BREAKING NEWS! MSNBC just reported that in a snap poll taken in the 24 hours since Biden stepped aside and Harris took over, shows that an amazing 94% of registered Democrats are solidly behind Harris’s run. And that’s in 24 hours. Let’s see what soft and independent voters say in the next week or so.
I thank you for the privilege of your time.
Well well well. Harris gonna stomp el gran pendejo silly. Popcorn 🍿 and a little butter please.
On point Murf. My advice to Donald duck is to grab a dictionary, and look up what ‘suggest’ means. Don’t ask bullfrog Barr…he has no idea. I SUGGEST you run like hell. You’re getting ready for an experience in public that will result in a castration and then having your privates stuffed down your throat. Since, in your blasphemy, you claim to be the chosen one, then I’m sure you remember the flogging Jesus endured. Get ready to carry your cross mutherfucker.

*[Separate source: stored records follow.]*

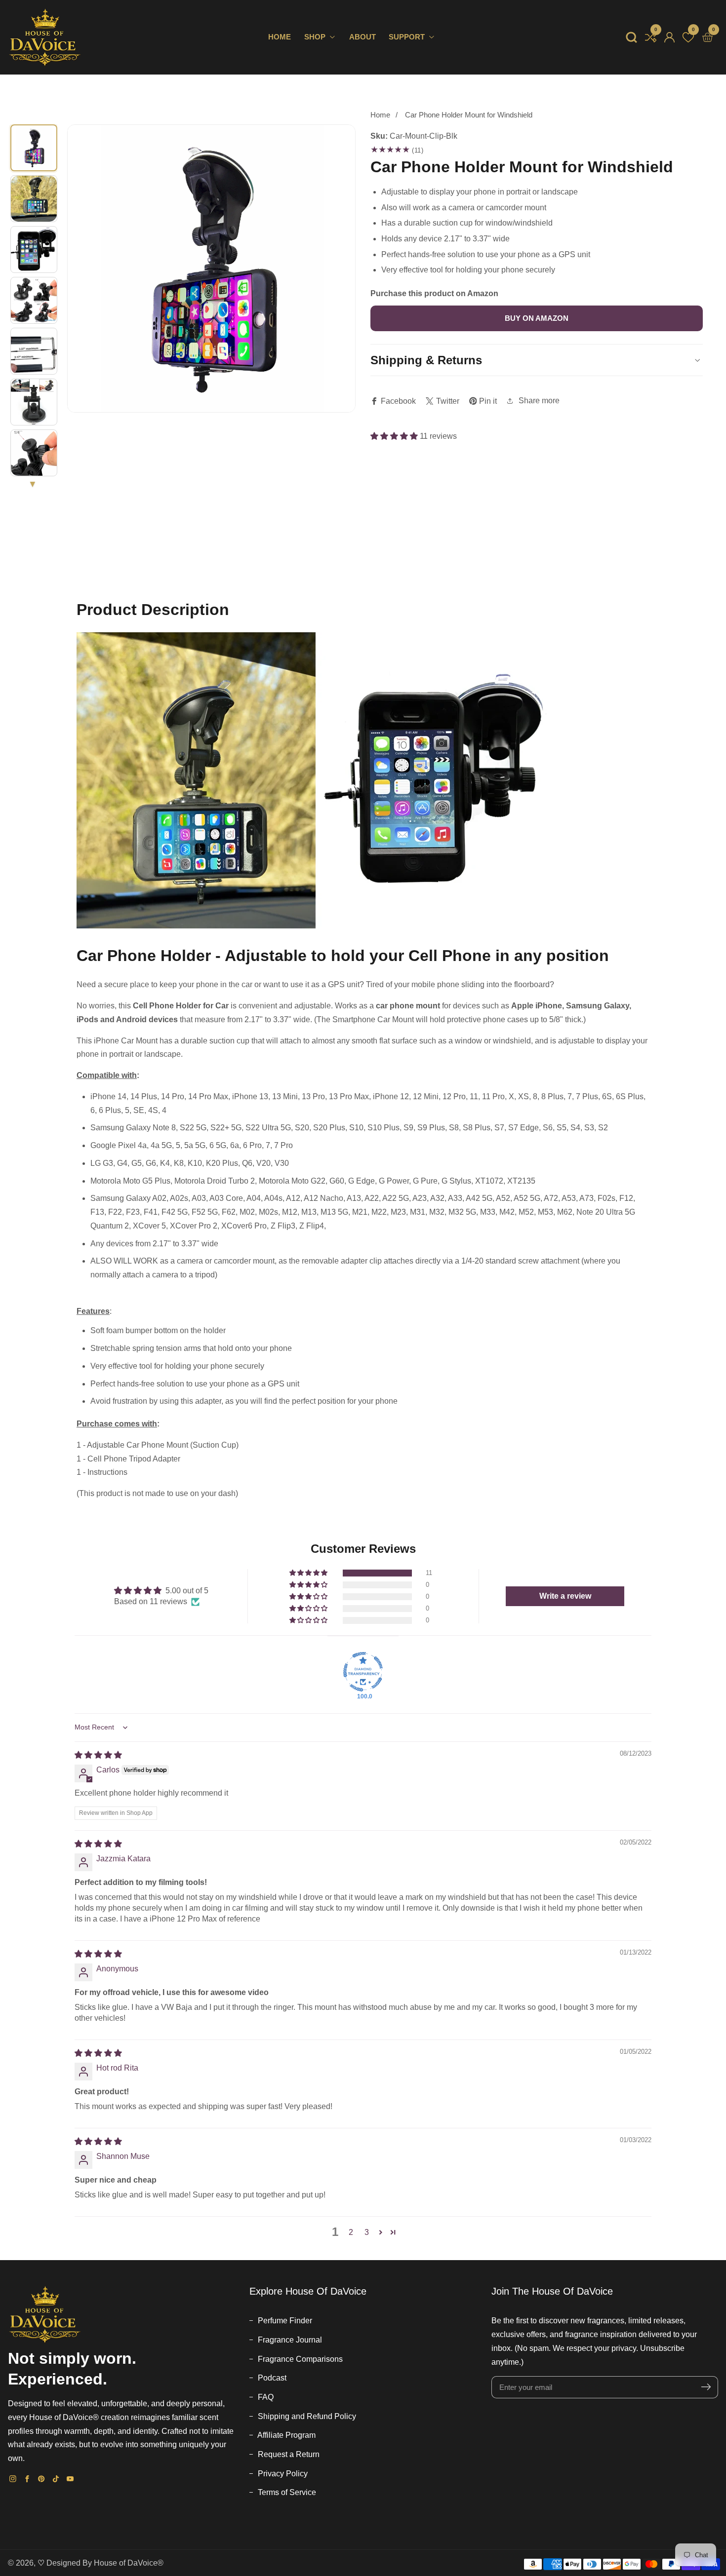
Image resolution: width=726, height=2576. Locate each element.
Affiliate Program (286, 2435)
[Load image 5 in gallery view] (33, 351)
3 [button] (366, 2232)
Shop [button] (315, 37)
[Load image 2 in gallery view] (33, 198)
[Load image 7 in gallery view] (33, 452)
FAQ (265, 2397)
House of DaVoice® (128, 2563)
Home (279, 37)
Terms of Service (286, 2492)
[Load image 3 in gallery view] (33, 249)
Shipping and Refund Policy (306, 2416)
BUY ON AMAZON (536, 318)
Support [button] (408, 37)
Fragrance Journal (289, 2340)
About (362, 37)
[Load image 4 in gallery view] (33, 300)
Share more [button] (539, 400)
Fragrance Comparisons (299, 2359)
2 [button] (351, 2232)
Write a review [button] (565, 1596)
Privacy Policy (282, 2473)
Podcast (271, 2378)
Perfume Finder (284, 2320)
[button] (631, 37)
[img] (98, 1755)
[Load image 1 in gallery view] (33, 147)
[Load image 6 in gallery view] (33, 402)
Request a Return (288, 2454)
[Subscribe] (706, 2387)
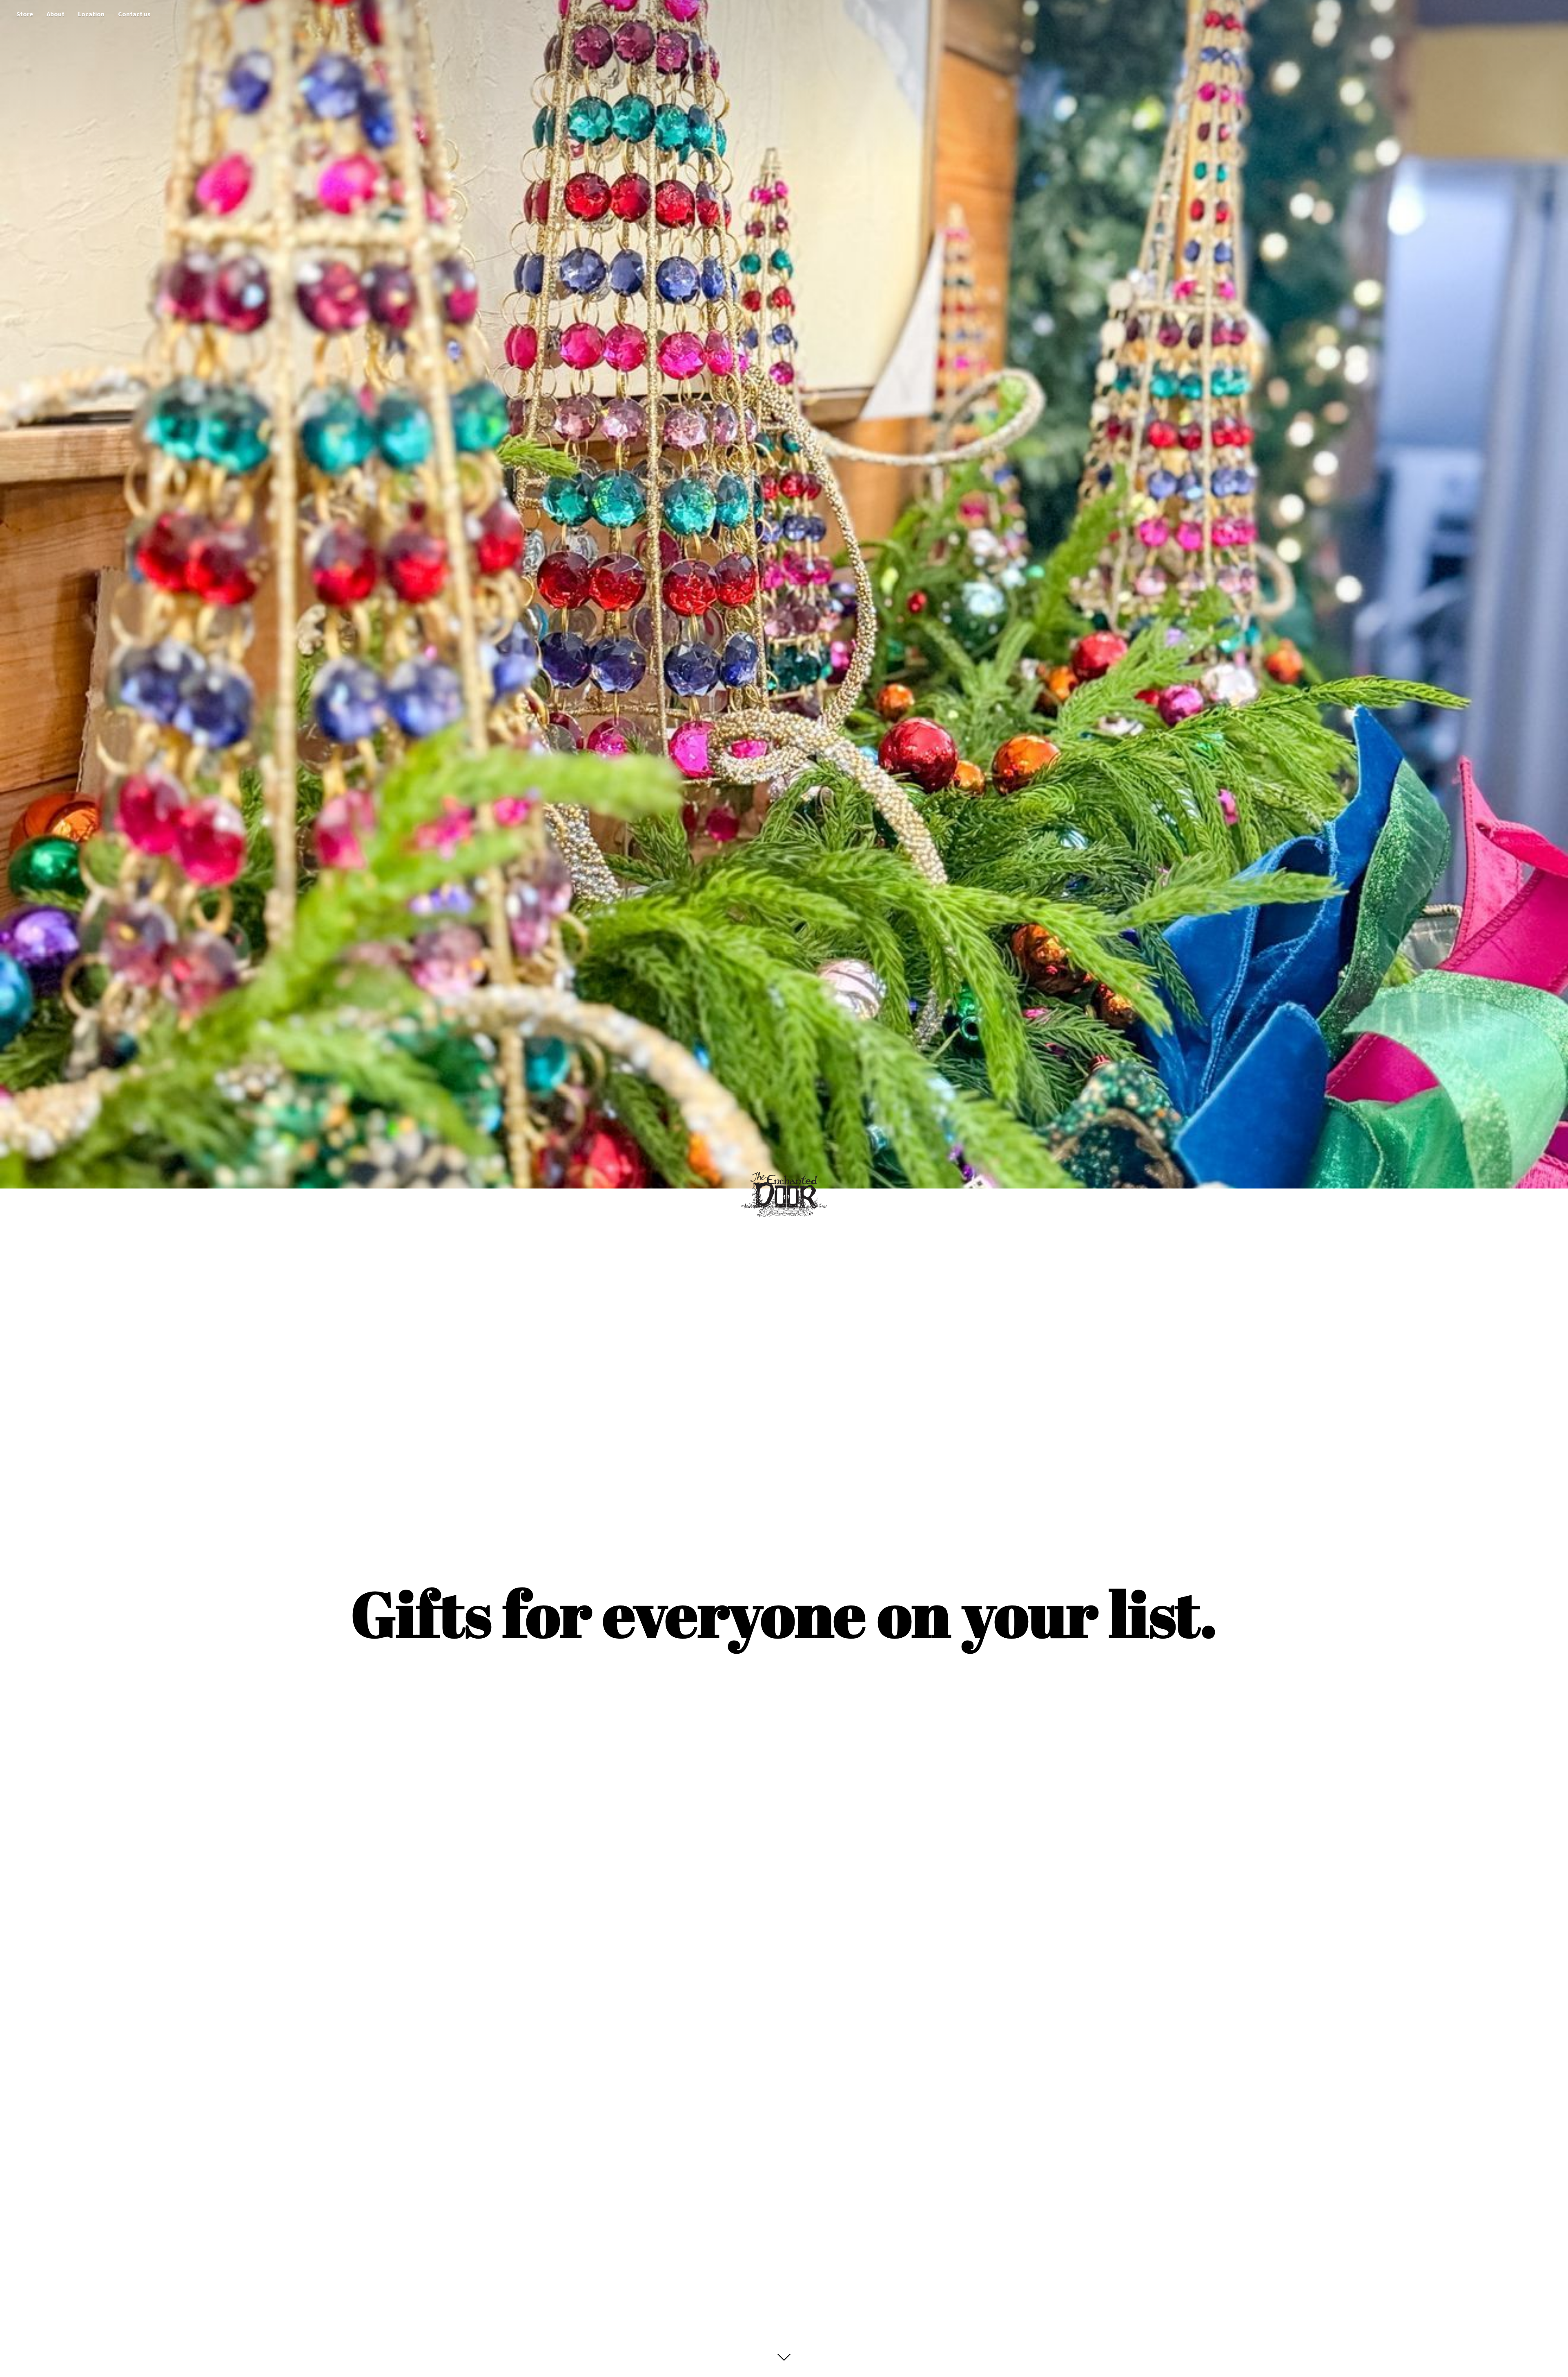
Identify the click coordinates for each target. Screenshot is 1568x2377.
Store (24, 14)
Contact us (134, 14)
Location (91, 14)
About (56, 14)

I’m sure Hitler sold himself as the chosen one, too. trump says he idolizes hitler and keeps Mein Kampf at his bedside. Perhaps its time for trump to review how hitler handled the end of his political career.
He did exactly that and, when by luck, he survived several serious assassination attempts, it fed his messianic complex. I guess the Almighty was on cosmic vacation April 30th 1945 when the ‘messiah’ put a slug into his brain.